In the following, we provide information about the most common surgeries performed on the ovaries and fallopian tubes.
Laparoscopic surgeries for ectopic pregnancy
We speak of an ectopic pregnancy when the fertilized egg implants outside the uterine cavity in an abnormal way and begins to develop. Ectopic implantation most often occurs in the wall of the fallopian tube (horn pregnancy), but it can also occur in the ovaries (ovarian pregnancy), the cervix (cervical pregnancy) and the abdominal cavity (abdominal pregnancy). Ectopic implantation occurs in approximately 1% of pregnancies.
Unfortunately, fetuses implanted in these abnormal places are unable to develop due to lack of adequate environment and blood supply, and since this condition endangers the life of the mother, the embryo implanted outside the uterus must be removed.
How do I know if I have an ectopic pregnancy?
Some of the women who miss their periods and who may have suspected signs of early pregnancy (nausea, morning vomiting, increase in body temperature by 0.5-1 ° C , craving for unusual foods, etc.) take a quick test at home. If the pregnancy test is positive, visit your gynecologist, who will use an ultrasound to check if there is indeed a pregnancy and, if so, whether it is inside or outside the uterus. In the case of a twin pregnancy, implantation can occur both inside and outside the uterus, so an ectopic pregnancy must always be ruled out during the ultrasound examination, even if the fetus inside the uterus has already been found.
In many cases, however, it happens that the attention of the pregnant woman is avoided (or they do not appear markedly), in the case of symptoms or an irregular cycle, a delay of several weeks of menstruation is not even considered special. An ectopic pregnancy can remain symptom-free for up to 4-12 weeks, but the following symptoms may draw our attention to it:
- one-sided lower abdominal discomfort, pain
- missed period followed by vaginal bleeding or thin brownish discharge
- pain radiating to the top of the shoulder
- pain or discomfort when passing urine or stool
The main danger of an ectopic pregnancy is heavy bleeding, since neither the fallopian tubes nor other abdominal organs are suitable for carrying the fetus.
The ectopically implanted fetus can grow in the wall of the fallopian tube for a certain period of time, but in the process it erodes the blood vessels there and after reaching a certain size, it can puncture the wall (rupture), which can lead to massive - even life-threatening - bleeding. There may be signs of fallopian tube rupture, which require immediate hospital treatment:
- sudden, intense, shooting lower abdominal pain
- dizziness, even fainting
An ectopic pregnancy damages the given organ (cervix, ovary, peritoneum) in all cases and can lead to heavy bleeding. In urgent cases, in case of uncontrollable bleeding, the doctor often needs to remove the fallopian tube or even the uterus and ovaries.
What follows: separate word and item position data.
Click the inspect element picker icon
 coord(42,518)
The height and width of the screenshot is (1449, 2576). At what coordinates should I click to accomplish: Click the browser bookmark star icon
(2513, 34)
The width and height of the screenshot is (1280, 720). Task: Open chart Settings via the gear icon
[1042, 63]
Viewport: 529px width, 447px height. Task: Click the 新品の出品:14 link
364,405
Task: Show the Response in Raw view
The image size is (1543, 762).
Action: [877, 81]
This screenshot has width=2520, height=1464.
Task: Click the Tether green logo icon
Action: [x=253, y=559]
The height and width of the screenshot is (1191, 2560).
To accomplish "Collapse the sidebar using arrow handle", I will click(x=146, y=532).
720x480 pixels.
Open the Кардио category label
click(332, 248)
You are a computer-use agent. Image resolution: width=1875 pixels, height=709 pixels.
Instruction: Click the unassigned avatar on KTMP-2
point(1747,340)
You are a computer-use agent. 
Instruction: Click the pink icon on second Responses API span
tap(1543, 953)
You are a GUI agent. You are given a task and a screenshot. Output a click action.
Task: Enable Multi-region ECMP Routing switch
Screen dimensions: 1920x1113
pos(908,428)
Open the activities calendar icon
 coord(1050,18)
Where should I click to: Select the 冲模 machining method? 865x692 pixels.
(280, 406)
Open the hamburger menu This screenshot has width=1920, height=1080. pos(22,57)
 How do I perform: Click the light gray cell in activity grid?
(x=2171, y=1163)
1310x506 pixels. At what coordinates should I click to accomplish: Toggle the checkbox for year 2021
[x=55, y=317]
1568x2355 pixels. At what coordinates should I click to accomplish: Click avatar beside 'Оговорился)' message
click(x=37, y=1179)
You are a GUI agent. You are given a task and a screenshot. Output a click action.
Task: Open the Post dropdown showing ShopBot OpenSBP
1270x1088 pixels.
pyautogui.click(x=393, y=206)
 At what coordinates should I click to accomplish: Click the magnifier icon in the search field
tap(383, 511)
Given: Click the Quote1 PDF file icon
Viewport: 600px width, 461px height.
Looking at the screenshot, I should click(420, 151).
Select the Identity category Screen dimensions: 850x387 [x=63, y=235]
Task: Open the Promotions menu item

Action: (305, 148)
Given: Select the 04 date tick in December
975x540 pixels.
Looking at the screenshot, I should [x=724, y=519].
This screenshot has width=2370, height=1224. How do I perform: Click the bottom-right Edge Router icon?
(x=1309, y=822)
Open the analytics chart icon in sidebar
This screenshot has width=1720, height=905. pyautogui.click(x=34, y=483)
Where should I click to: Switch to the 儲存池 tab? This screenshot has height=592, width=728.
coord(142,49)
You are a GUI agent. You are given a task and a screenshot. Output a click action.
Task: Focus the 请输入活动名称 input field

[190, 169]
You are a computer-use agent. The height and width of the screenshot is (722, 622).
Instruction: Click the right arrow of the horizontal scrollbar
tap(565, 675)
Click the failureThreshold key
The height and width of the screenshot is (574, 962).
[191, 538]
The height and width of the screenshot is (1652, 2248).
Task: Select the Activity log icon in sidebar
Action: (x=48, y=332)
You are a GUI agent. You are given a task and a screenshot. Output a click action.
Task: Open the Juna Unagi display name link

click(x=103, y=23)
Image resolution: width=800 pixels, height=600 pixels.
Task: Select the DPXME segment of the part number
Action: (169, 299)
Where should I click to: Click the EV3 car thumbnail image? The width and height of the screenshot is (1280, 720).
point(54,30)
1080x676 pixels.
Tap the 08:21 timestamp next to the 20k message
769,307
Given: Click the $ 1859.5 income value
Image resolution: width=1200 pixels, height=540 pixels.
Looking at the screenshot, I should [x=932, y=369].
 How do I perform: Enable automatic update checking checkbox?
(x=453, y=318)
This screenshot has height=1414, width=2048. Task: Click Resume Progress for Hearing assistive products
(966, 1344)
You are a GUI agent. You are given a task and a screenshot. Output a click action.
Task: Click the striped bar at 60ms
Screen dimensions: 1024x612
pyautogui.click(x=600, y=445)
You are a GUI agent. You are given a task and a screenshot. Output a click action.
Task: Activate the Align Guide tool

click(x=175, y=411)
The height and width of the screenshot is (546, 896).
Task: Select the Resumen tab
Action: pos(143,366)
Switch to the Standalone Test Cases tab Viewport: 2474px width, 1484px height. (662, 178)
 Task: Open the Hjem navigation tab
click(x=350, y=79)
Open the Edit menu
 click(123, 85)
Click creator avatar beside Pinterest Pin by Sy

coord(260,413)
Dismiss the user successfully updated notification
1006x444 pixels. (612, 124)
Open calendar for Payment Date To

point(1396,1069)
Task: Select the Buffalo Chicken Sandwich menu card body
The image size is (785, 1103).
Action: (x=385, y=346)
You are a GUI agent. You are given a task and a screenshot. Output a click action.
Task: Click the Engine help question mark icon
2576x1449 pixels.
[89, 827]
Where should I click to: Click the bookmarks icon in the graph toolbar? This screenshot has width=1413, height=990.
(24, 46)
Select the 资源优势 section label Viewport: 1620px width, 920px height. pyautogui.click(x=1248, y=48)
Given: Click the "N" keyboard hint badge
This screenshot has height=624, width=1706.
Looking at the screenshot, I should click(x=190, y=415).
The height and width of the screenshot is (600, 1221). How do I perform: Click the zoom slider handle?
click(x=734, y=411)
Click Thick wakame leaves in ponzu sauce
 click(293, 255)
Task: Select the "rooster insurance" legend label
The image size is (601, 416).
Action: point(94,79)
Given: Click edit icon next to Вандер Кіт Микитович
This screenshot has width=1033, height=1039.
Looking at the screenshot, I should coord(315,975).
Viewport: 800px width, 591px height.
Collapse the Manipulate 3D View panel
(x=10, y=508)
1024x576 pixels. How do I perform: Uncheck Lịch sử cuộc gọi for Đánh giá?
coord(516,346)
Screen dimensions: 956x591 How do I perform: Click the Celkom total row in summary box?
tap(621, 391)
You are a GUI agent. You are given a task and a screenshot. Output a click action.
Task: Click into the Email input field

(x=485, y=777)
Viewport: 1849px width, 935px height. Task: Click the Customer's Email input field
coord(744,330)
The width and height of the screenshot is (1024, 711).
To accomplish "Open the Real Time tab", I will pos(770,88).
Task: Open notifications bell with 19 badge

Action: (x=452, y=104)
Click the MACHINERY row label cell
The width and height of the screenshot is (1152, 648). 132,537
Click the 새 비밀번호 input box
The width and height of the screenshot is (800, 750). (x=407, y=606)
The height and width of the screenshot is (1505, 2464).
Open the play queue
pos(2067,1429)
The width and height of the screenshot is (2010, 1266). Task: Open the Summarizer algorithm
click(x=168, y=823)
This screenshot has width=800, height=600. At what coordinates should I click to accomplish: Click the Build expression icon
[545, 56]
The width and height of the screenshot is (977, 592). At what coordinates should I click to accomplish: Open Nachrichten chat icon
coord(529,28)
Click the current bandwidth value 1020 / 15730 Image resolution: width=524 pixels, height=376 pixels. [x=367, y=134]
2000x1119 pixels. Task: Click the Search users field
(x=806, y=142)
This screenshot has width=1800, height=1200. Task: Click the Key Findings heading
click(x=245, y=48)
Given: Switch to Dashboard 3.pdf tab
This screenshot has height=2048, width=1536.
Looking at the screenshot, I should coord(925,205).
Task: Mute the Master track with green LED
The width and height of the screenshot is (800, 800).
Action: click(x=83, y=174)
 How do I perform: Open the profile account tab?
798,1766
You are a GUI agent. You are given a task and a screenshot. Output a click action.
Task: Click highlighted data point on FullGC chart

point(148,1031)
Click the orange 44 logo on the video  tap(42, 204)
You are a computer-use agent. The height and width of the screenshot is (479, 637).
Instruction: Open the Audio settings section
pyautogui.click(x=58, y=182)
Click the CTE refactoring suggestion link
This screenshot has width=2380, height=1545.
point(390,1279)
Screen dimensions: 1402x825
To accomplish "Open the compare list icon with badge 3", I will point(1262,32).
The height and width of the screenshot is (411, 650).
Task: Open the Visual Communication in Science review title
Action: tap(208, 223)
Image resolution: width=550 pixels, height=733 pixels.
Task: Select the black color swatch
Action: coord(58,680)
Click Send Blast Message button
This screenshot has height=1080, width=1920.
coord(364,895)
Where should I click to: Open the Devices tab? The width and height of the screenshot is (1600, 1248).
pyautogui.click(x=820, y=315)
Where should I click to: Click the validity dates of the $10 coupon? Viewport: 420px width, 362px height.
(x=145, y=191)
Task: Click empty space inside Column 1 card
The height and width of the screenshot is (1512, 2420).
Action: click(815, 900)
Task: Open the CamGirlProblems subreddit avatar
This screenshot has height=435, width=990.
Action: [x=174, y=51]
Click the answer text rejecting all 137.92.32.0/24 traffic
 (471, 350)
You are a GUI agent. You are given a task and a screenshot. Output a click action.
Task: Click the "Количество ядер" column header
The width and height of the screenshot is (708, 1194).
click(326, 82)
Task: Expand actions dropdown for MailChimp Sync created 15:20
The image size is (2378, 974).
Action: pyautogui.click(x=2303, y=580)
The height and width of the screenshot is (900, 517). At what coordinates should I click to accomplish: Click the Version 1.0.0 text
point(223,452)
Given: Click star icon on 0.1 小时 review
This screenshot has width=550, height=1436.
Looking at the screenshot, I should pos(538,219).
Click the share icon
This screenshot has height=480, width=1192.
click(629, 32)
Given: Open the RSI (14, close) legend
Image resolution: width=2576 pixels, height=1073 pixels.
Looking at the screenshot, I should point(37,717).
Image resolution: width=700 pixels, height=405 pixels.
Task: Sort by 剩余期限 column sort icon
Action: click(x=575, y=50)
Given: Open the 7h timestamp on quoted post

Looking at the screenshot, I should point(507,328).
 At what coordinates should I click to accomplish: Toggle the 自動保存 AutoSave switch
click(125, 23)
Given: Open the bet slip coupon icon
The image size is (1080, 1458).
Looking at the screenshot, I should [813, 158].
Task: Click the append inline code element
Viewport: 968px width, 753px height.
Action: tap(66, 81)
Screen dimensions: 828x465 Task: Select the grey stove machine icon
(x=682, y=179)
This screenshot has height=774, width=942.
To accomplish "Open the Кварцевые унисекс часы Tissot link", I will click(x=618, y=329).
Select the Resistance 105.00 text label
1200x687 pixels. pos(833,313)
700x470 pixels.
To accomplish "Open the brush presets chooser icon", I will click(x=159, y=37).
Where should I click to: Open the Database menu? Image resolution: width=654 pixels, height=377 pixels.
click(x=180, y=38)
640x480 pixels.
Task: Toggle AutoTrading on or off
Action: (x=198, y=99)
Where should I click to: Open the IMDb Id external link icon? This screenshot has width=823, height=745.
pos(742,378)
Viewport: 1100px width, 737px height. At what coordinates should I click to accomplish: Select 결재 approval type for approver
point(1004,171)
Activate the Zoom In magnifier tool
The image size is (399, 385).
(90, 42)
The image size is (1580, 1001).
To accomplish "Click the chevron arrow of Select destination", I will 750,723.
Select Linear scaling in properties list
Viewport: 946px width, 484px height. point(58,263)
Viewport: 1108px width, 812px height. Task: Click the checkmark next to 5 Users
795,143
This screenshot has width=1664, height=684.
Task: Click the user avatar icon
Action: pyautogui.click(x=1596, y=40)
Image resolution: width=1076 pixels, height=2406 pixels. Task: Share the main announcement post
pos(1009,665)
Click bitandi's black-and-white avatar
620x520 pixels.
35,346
In order to avoid the above life-threatening situation, the recognized ectopic pregnancy must be removed from the mother's body. With the help of modern ultrasound diagnostics and highly sensitive (β-HCG) pregnancy tests, 70-80% of ectopic pregnancies are still intact today. If diagnostic problems arise, laparoscopy (laparscopy) can make the diagnosis certain, and at the same time, it also creates the possibility of a therapeutic solution at the same time.
Methods of treating ectopic pregnancy:
The goal is to establish an early diagnosis, which can prevent the development of life-threatening bleeding, and we also have the opportunity to perform conservative therapeutic procedures and organ-preserving surgeries and to preserve the ability to conceive.
Some of the ectopically implanted pregnancies may terminate spontaneously and be reabsorbed without symptoms. This may be indicated by a slightly longer than usual, delayed menstruation.
But since we can never rule out the possibility of fallopian tube rupture, close observation of the patient and, in many cases, medical or surgical treatment is necessary.
In the treatment of early ectopic pregnancy, we have the option of drug therapy. The active ingredient can be administered systemically (intramuscularly, i.e. administered into the muscle) or locally (introduced directly into the ovum). In the case of local therapy, we visit the abnormally embedded ovum through the vagina with ultrasound guidance or laparoscopy, suck out its contents, and then inject the same volume of medicine back. As a result of the medicine - regardless of the method of its administration - the embryo dies and is usually discharged by itself. If this solution is out of the question (it is not an early pregnancy, the fetus is too big based on the ultrasound, etc.), in that case we resort to surgical procedures.
Surgical treatment methods for horn pregnancy:
While in the past surgical removal of fallopian tubes (salpingectomy) through abdominal incision (laparotomy) was the established surgical procedure, today the modern method of surgical treatment of ectopic pregnancy is laparoscopy.
The laparoscopic method results in less blood loss, less post-operative pain and less recovery time. Another advantage compared to laparotomy is that less adhesions develop in the abdominal cavity after the procedure.
There are two possible laparoscopic procedures, the choice between which depends on the following:
- the size of the ectopic pregnancy
- place of embedding
- fallopian tube condition
- the patient's future family planning intention
Salpingotomy is an organ-preserving operation, so its purpose is to keep the fallopian tube so that it can fulfill its physiological function later on. In the event of a successful operation, fertilization can also take place through the affected fallopian tube in the future.
- If the implantation occurred in the middle third of the fallopian tube, a small cut is made on the wall of the fallopian tube with special laparoscopic instruments, and then the embryo and its appendages are removed.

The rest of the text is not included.